Use C&RT preprocessor
Select this check box to use the Classification and Regression Trees (C&RT) algorithm as a preprocessor to determine the best initial grouping of value ranges (default partitioning). If this check box is not selected, the program will, by default, create 20 bins with approximately equal numbers of observations as the default.
NOTE: The C&RT algorithm implemented in Statistica is multithreaded and very efficient. We recommend that this default not be reset.
Reset selections
Click this button to reset the selections on the Settings dialog box back to the original defaults.
Set as default
Click this button to set the options on the Settings dialog box as defaults for future analyses.
CHAID parameters
The CHAID algorithm will:
- Combine or merge (default) partitions or groups if two groups show a difference in WoE values less than the Maximum WoE merge value.
- Split groups if two or more groups can be created with a difference in
WoE values greater than the
Minimum WoE split value, provided the resulting groups have at least
WoE minimum N number of cases and
WoE minimum Bad N.
The CHAID algorithm will not be used if the Use exhaustive search for continuous variables check box (see description below) is selected, and the default number of partitions (groups) is less than or equal to 20.
Maximum WoE merge value
Set the Maximum WoE value difference between two groups that will be merged.
Minimum WoE split value
Set the Minimum WoE value difference between two or more groups that will be created by splitting a previously merged group.
WoE minimum Bad N
Set the minimum number of Bad cases (observations) in a group resulting from splitting; if the result in a group will be fewer than this number, the respective split is not applied.
WoE minimum N
Set the minimum number of cases (observations) in a group resulting from splitting; if the result in a group will be fewer than this number, the respective split is not applied.

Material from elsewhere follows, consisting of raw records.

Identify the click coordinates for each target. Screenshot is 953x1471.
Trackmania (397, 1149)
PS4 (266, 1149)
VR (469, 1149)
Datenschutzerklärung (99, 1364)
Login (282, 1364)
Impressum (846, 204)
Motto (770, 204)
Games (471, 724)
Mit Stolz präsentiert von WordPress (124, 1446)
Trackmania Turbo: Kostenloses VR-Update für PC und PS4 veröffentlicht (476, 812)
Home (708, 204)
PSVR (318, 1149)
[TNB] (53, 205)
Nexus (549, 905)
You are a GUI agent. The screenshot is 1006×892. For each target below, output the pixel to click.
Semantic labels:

Use exhaustive search for continuous variables
Select this check box to perform an exhaustive search over all default partitions in order to identify partitions that are consistent with the constraints (see also the Introductory Overview). This option will be ignored if the number of default partitions exceeds 20.
Log odds plot
Use the options within the Log Odds plot group box to specify how to generate log-odds plots for a given predictor variable.

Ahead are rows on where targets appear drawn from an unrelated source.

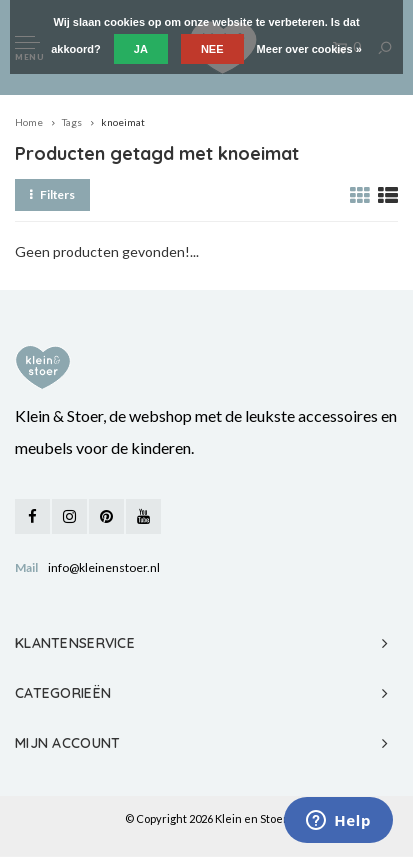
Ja (141, 49)
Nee (212, 49)
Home (29, 122)
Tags (72, 122)
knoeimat (123, 122)
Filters (52, 194)
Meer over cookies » (309, 49)
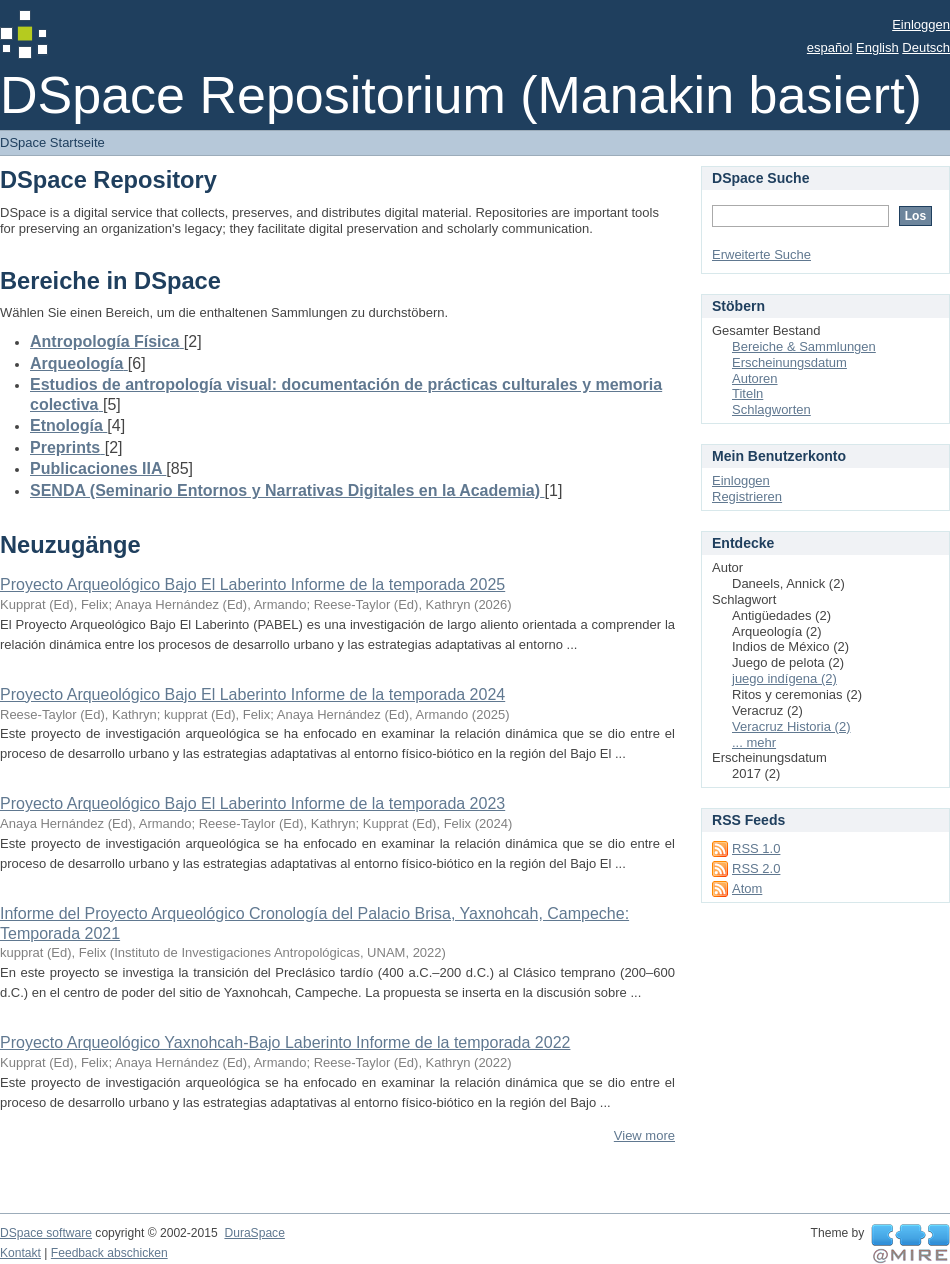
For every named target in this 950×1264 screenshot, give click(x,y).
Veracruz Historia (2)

Logodds plot of raw variable
Select this checkbox to only generate the Log-Odds plot for continuous predictor variables. The mean of the predictor variable is plotted against the natural log of the ratio of the number of Bads to the number of Goods across all bins.

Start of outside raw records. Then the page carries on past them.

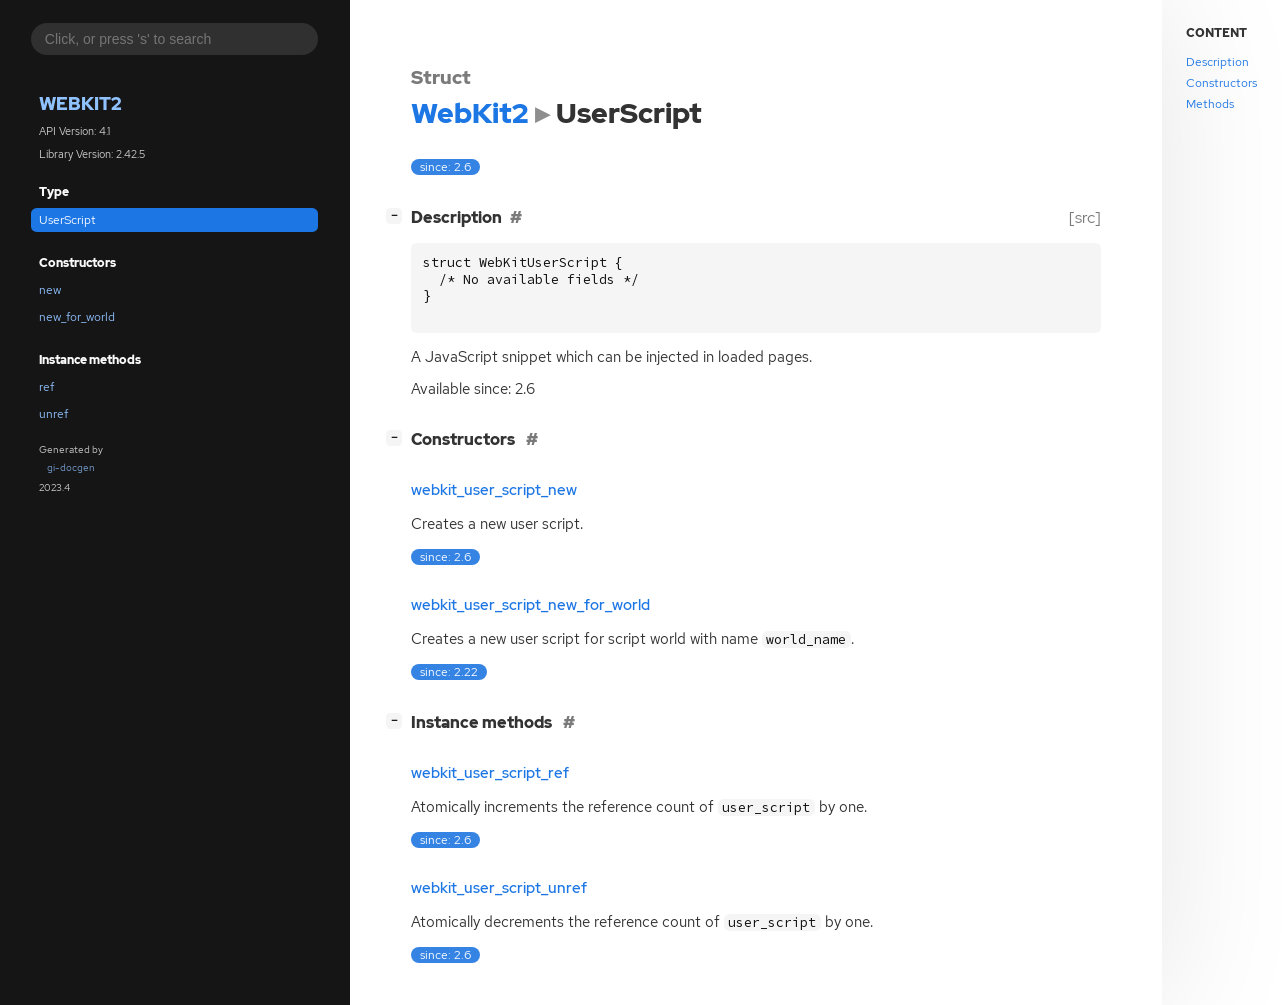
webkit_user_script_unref (499, 888)
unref (53, 414)
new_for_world (77, 317)
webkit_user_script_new (494, 490)
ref (46, 387)
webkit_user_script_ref (490, 773)
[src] (1085, 217)
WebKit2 (80, 103)
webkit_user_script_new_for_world (530, 605)
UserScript (67, 220)
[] (398, 215)
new (50, 290)
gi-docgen (71, 467)
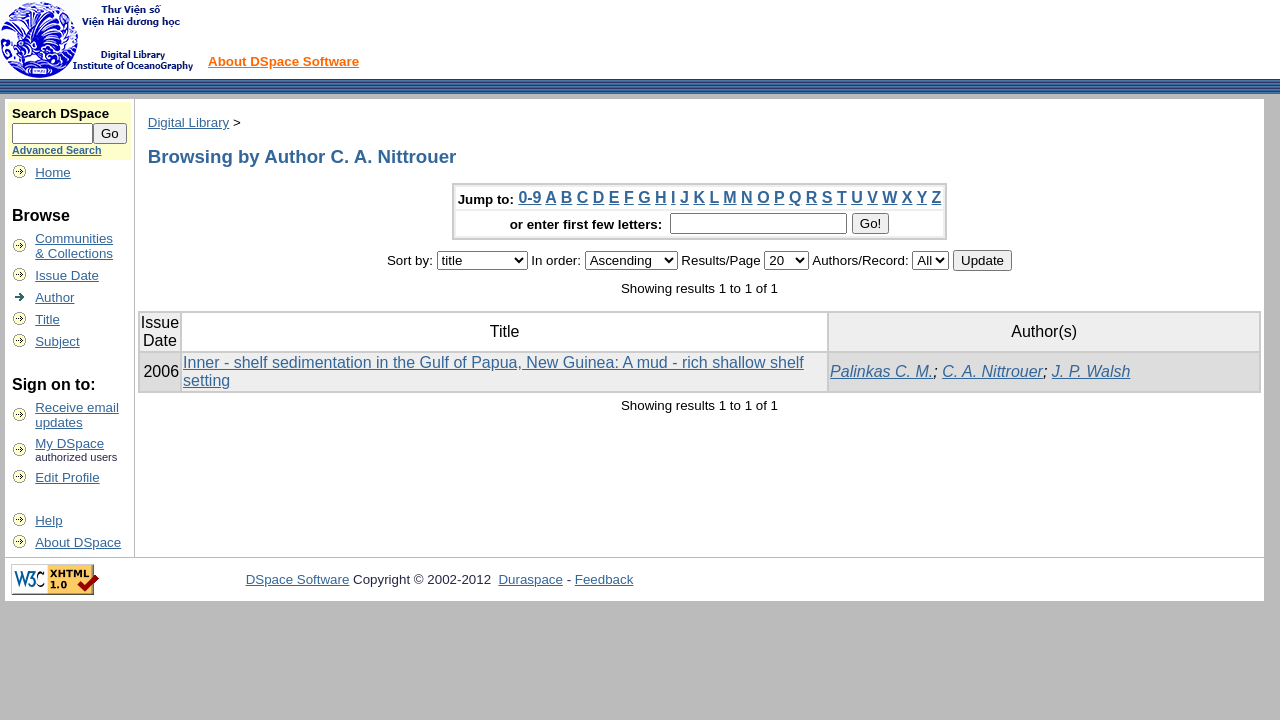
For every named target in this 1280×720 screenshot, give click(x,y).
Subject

Construct bins based on above predictor settings
Select this option to create the log-odds plot based upon the default custom group generated by the analysis.
Use custom C&RT preprocessor to construct bins
Select this option to generate the bins for the Log-Odds plot based on the C&RT algorithm, using the custom minimum and maximum number of C&RT bins as specified below. The log-odds plot is based on the bin configuration that generates the largest information value that also satisfies the user specified minimum and maximum bin constraints.
Minimum number of C&RT bins: Specify the minimum number of C&RT bins for the custom C&RT preprocessor.
Maximum number of C&RT bins: Specify the maximum number of C&RT bins for the custom C&RT preprocessor.
Minimum Bad N per level
Specify the minimum number of Bads that should be contained within each bin for the Log-Odds plot.